In a bitter book about Donald Trump, Mary Trump admits she decided to share financial documents to damage him.

Mary Trump has written a blistering book about her uncle Donald Trump. Picture: AFP.
Mary Trump has written a blistering book about her uncle Donald Trump. Picture: AFP.

Mary L. Trump, Donald Trump’s niece, leaked critical financial documents about the Trump family to the New York Times in 2017 in an effort to damage the president, she wrote in a coming book that tells a bitter story about the president’s upbringing and family dynamics.

In her memoir, Ms.
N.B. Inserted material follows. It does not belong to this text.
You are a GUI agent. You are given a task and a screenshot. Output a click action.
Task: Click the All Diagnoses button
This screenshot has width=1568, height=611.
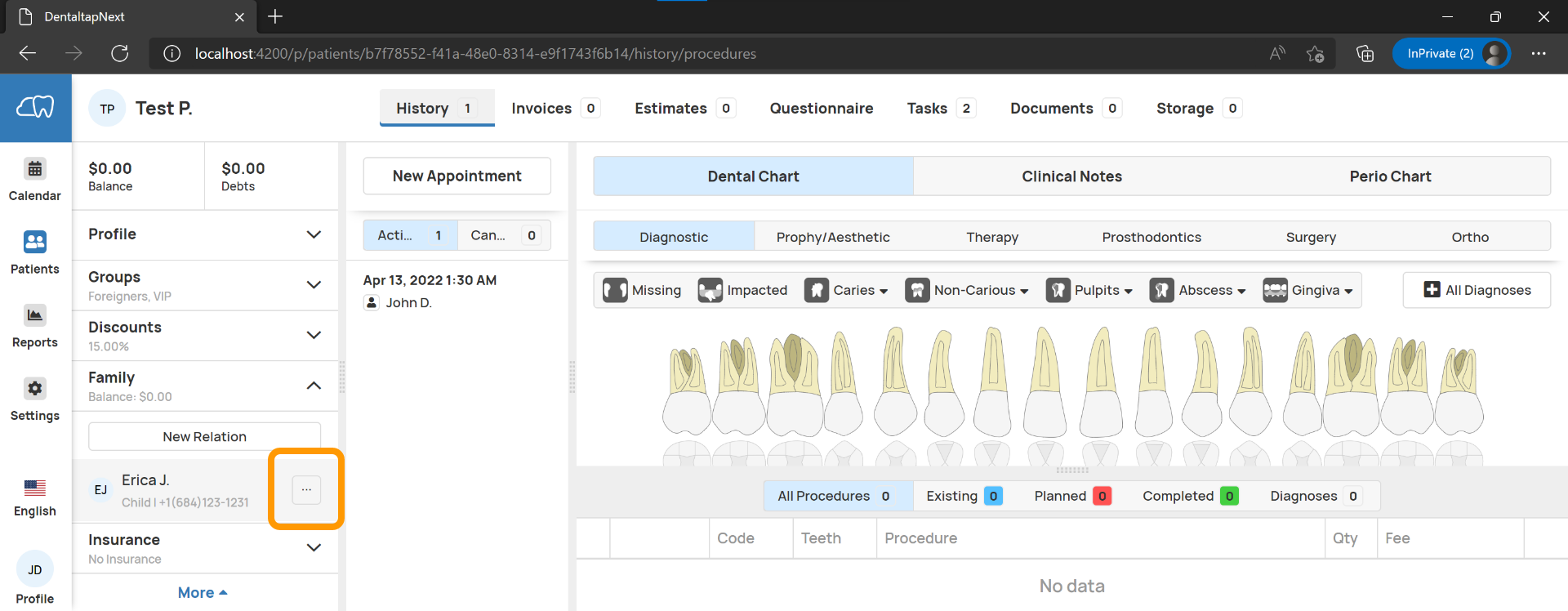[1476, 290]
Trump said she decided to share the documents — some related to a decades-old dispute within the family over her grandfather’s estate — because of her concerns regarding the policies of the president.
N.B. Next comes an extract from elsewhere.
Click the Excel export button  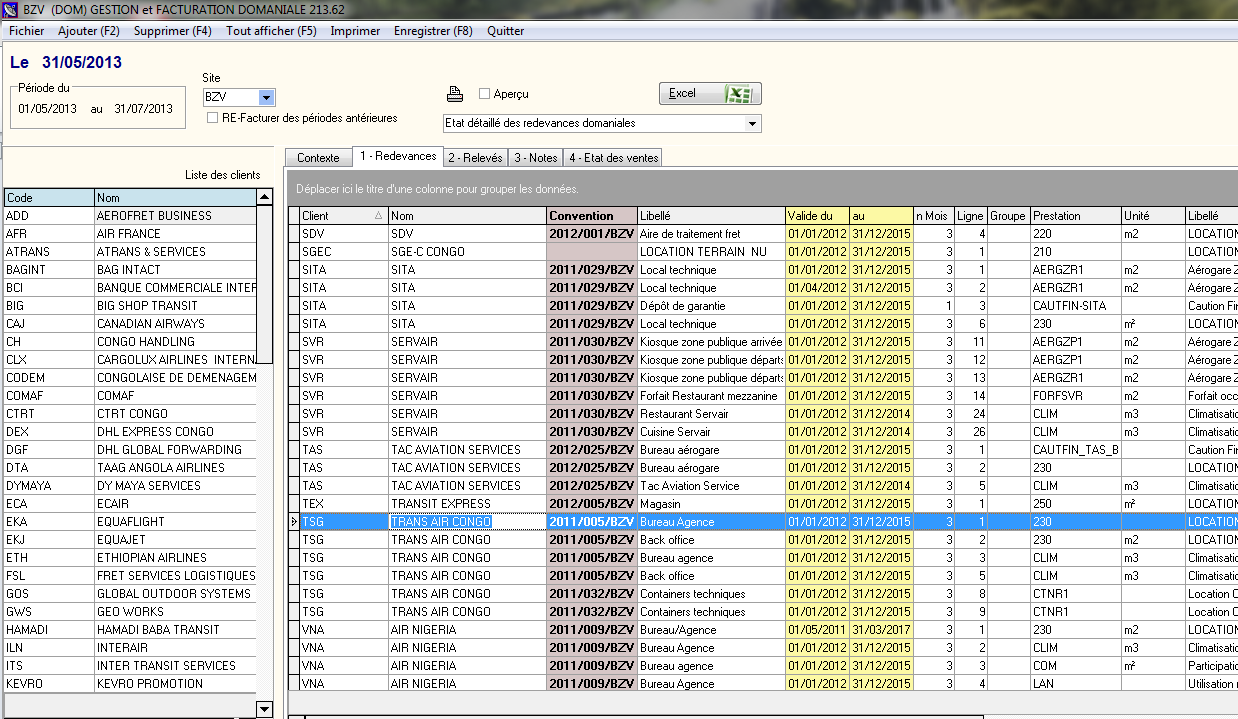(x=709, y=93)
“I had to take Donald down,” Ms. Trump wrote in Too Much and Never Enough: How My Family Created The World’s Most Dangerous Man, a copy of which was obtained by The Wall Street Journal. The book will be published on July 14 by Simon & Schuster, the book-publishing arm of ViacomCBS Inc.
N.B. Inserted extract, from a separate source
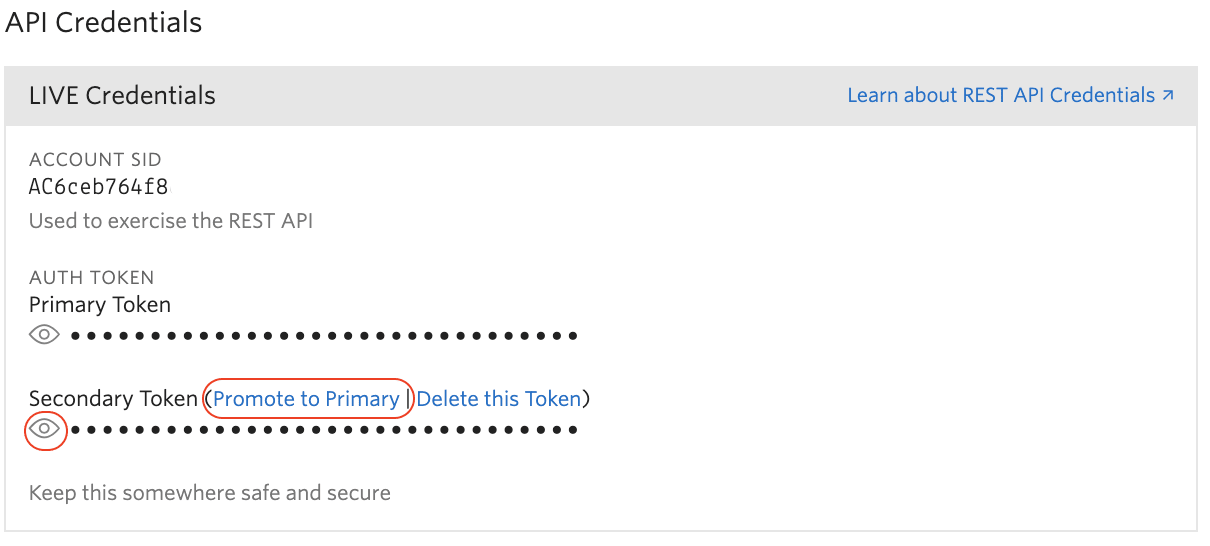The width and height of the screenshot is (1210, 546).
Task: Click the 'Keep this somewhere safe and secure' note
Action: click(210, 493)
“I grabbed copies of my grandfather’s wills, floppy disks with all of the depositions from the lawsuit, and some of my grandfather’s bank records — all of which I was legally entitled to as part of the lawsuit — and stuffed them into my bags,” she wrote.

Mary Trump’s book about her uncle Donald. Picture: AP.
Mary Trump’s book about her uncle Donald. Picture: AP.
Mary Trump. Picture: AP.
Mary Trump. Picture: AP.

Ms. Trump gave them to a reporter for the Times, who in turn handed her “a burner phone so we could communicate more securely going forward. We weren’t taking any chances.” Ms. Trump wrote that she later provided additional documents to Times reporters.

That information contributed to a lengthy article that the Times published in October 2018 providing an account of the Trump family’s business activities.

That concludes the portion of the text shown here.